- EXERCISE INSTRUCTIONS
Copying exactly, give the lines in the material below from the one with "Mẹo Cá Độ Bóng" to the one with "Tại Sao Nên", ends included, and nothing besides.

※

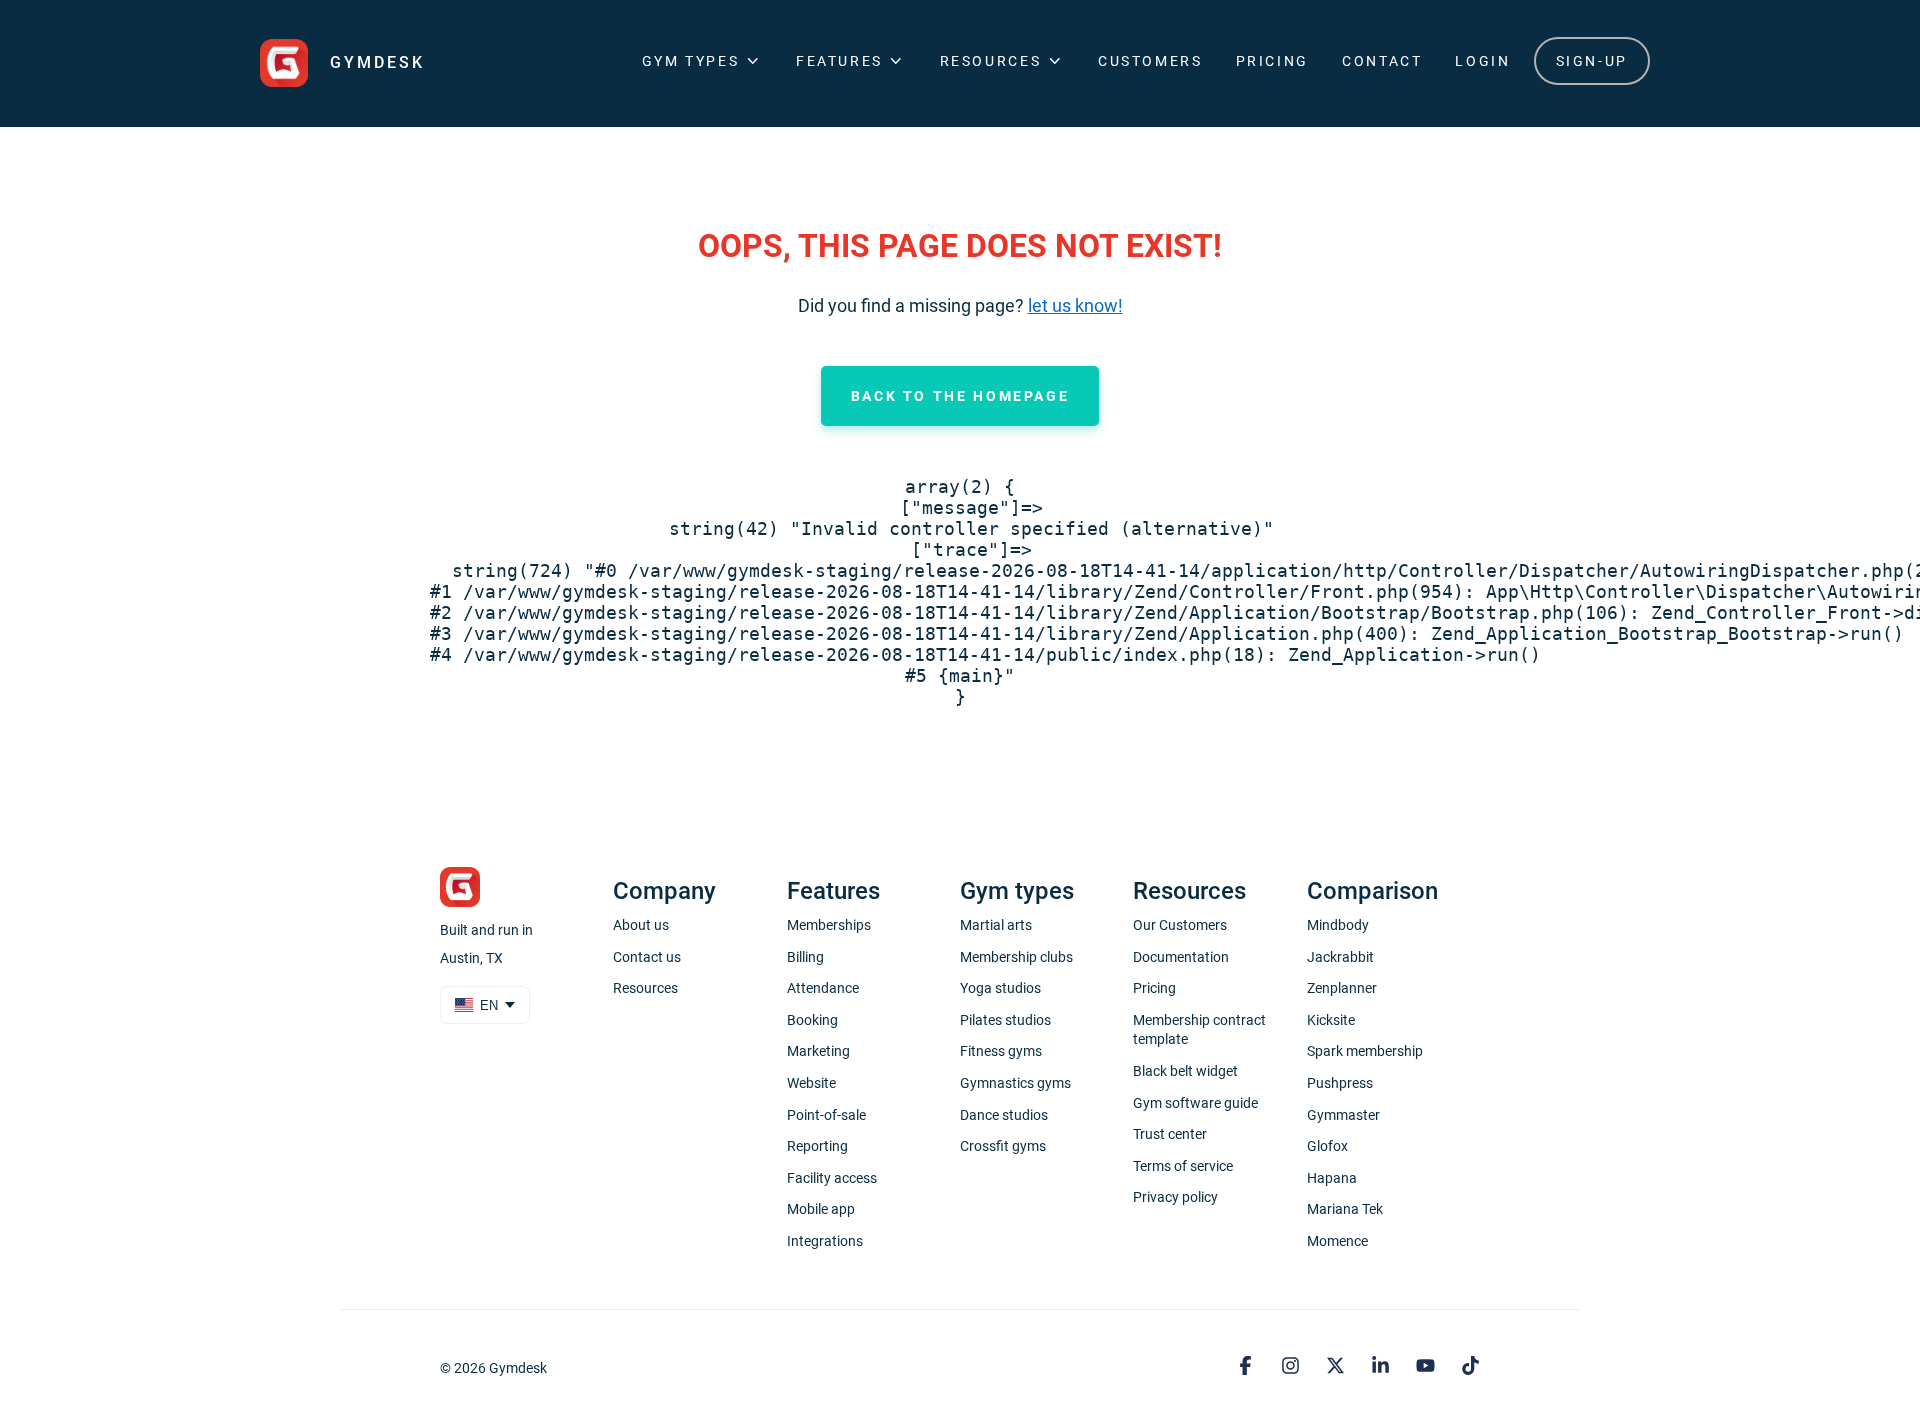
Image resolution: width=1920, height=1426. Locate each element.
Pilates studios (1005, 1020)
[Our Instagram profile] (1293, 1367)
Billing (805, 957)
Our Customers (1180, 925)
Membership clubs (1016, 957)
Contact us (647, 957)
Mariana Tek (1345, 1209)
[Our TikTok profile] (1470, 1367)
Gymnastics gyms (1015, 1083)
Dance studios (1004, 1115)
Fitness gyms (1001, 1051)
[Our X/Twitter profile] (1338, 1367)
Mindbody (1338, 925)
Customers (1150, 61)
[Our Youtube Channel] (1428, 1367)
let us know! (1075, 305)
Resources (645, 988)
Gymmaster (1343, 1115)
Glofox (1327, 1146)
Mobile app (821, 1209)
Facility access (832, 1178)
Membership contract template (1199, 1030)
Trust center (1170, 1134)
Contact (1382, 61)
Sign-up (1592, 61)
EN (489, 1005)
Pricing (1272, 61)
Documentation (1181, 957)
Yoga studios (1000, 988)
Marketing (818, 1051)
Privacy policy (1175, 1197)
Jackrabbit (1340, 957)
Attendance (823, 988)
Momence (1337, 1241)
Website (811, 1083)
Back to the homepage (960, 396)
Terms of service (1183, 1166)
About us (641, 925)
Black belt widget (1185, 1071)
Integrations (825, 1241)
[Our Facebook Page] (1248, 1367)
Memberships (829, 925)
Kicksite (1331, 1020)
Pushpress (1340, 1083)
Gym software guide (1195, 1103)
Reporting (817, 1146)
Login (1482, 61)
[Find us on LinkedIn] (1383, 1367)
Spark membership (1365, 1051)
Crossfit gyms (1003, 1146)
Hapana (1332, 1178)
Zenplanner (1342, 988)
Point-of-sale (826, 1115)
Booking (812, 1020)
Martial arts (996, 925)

※

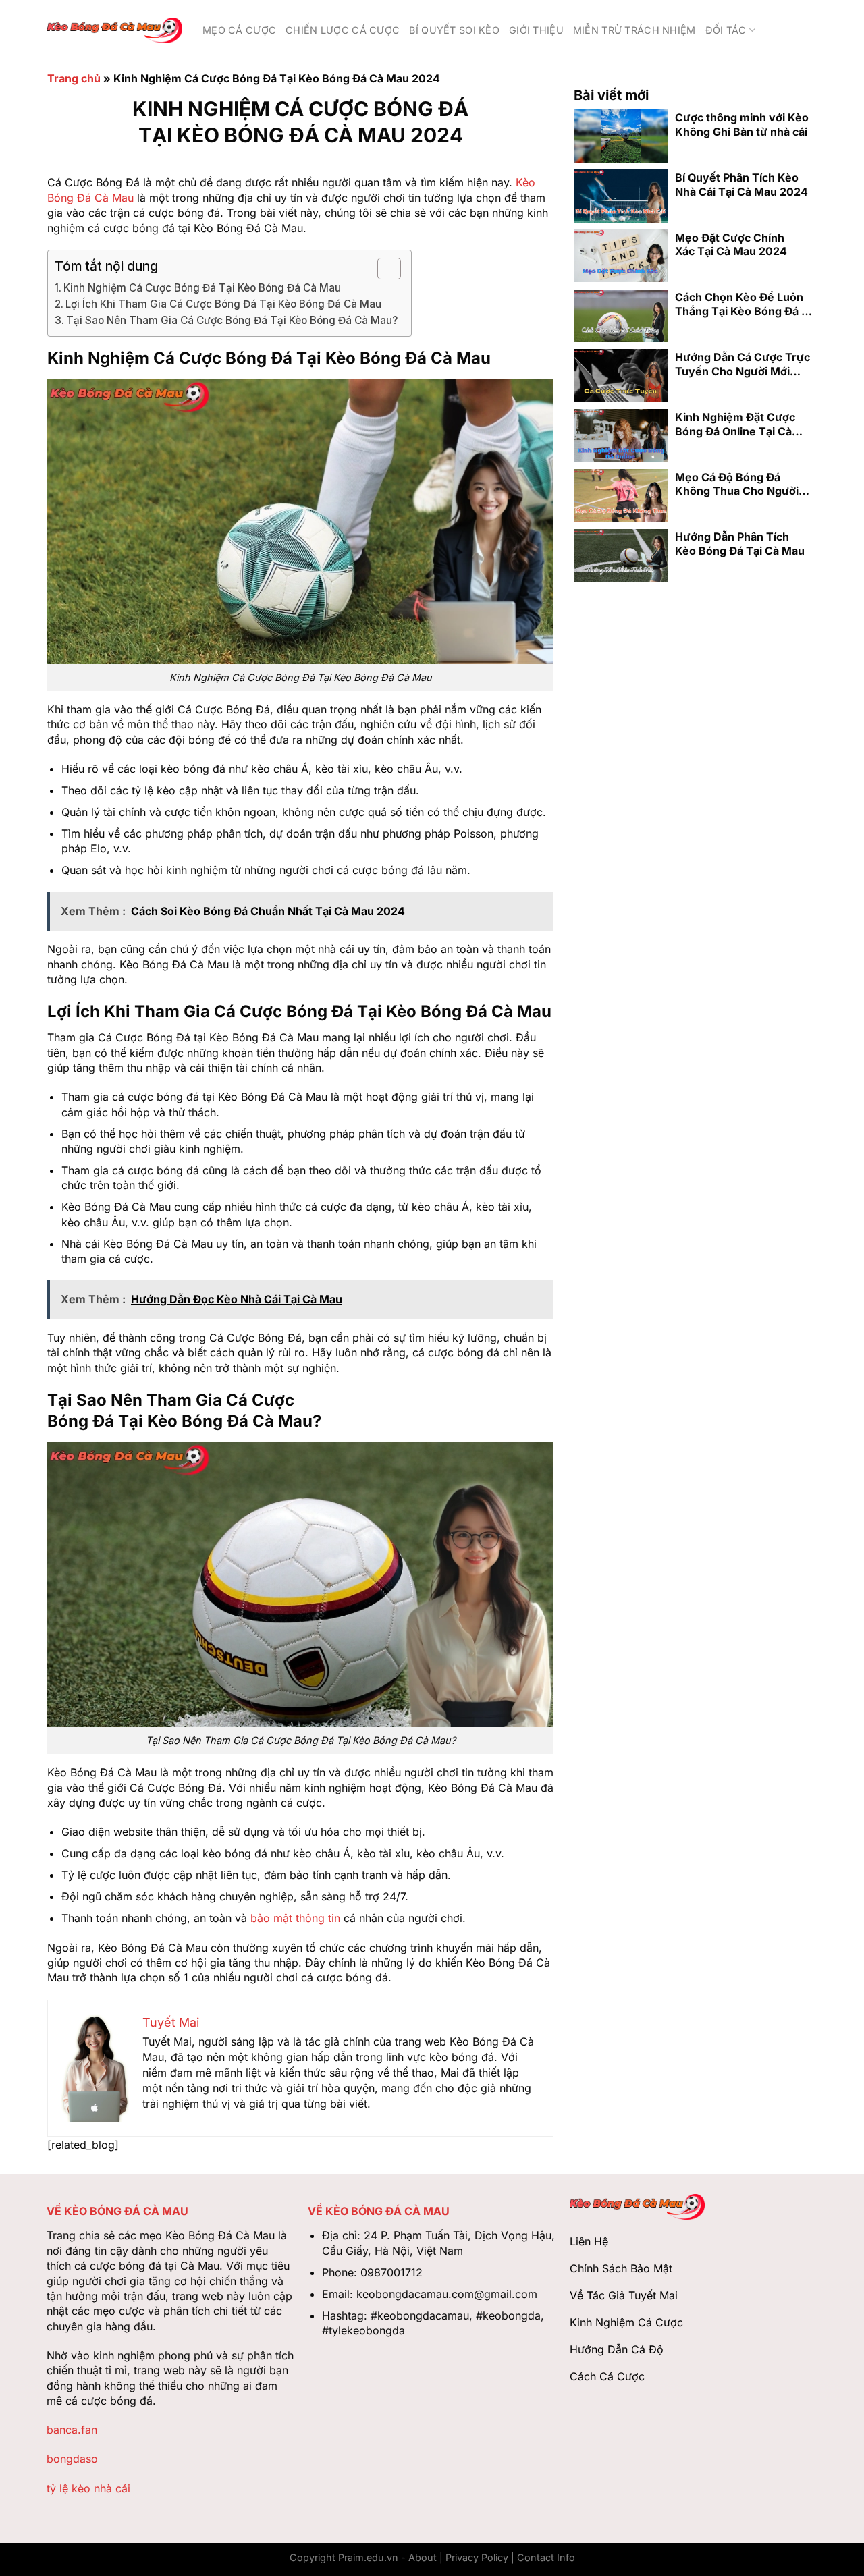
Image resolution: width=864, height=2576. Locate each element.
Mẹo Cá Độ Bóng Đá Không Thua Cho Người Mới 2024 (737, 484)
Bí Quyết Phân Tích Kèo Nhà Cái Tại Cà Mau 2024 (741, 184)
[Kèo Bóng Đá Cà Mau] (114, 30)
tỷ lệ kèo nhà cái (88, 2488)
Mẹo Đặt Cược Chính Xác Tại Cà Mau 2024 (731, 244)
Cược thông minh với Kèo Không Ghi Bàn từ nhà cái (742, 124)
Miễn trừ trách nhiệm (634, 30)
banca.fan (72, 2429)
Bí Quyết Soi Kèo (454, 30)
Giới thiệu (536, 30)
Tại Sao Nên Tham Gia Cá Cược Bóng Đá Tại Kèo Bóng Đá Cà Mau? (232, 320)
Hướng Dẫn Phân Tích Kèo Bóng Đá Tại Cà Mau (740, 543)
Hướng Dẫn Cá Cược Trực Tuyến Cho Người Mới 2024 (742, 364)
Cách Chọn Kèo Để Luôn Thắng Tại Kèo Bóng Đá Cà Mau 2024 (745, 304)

※

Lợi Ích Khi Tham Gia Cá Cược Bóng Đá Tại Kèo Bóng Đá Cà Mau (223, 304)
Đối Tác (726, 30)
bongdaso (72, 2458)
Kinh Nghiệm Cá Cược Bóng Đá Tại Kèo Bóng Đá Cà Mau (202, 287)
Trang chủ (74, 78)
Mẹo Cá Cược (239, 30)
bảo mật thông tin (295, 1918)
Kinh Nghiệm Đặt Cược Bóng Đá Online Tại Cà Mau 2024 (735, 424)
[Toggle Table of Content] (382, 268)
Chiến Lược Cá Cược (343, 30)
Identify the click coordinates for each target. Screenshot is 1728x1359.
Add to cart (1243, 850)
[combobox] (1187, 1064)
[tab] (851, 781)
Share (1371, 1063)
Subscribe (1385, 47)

※

- RESULT
Mẹo Cá Độ Bóng Đá Không Thua Cho Người Mới 2024 (737, 484)
Bí Quyết Phân Tích Kèo Nhà Cái Tại Cà Mau 2024 (741, 184)
[Kèo Bóng Đá Cà Mau] (114, 30)
tỷ lệ kèo nhà cái (88, 2488)
Mẹo Đặt Cược Chính Xác Tại Cà Mau 2024 (731, 244)
Cược thông minh với Kèo Không Ghi Bàn từ nhà cái (742, 124)
Miễn trừ trách nhiệm (634, 30)
banca.fan (72, 2429)
Bí Quyết Soi Kèo (454, 30)
Giới thiệu (536, 30)
Tại Sao Nên Tham Gia Cá Cược Bóng Đá Tại Kèo Bóng Đá Cà Mau? (232, 320)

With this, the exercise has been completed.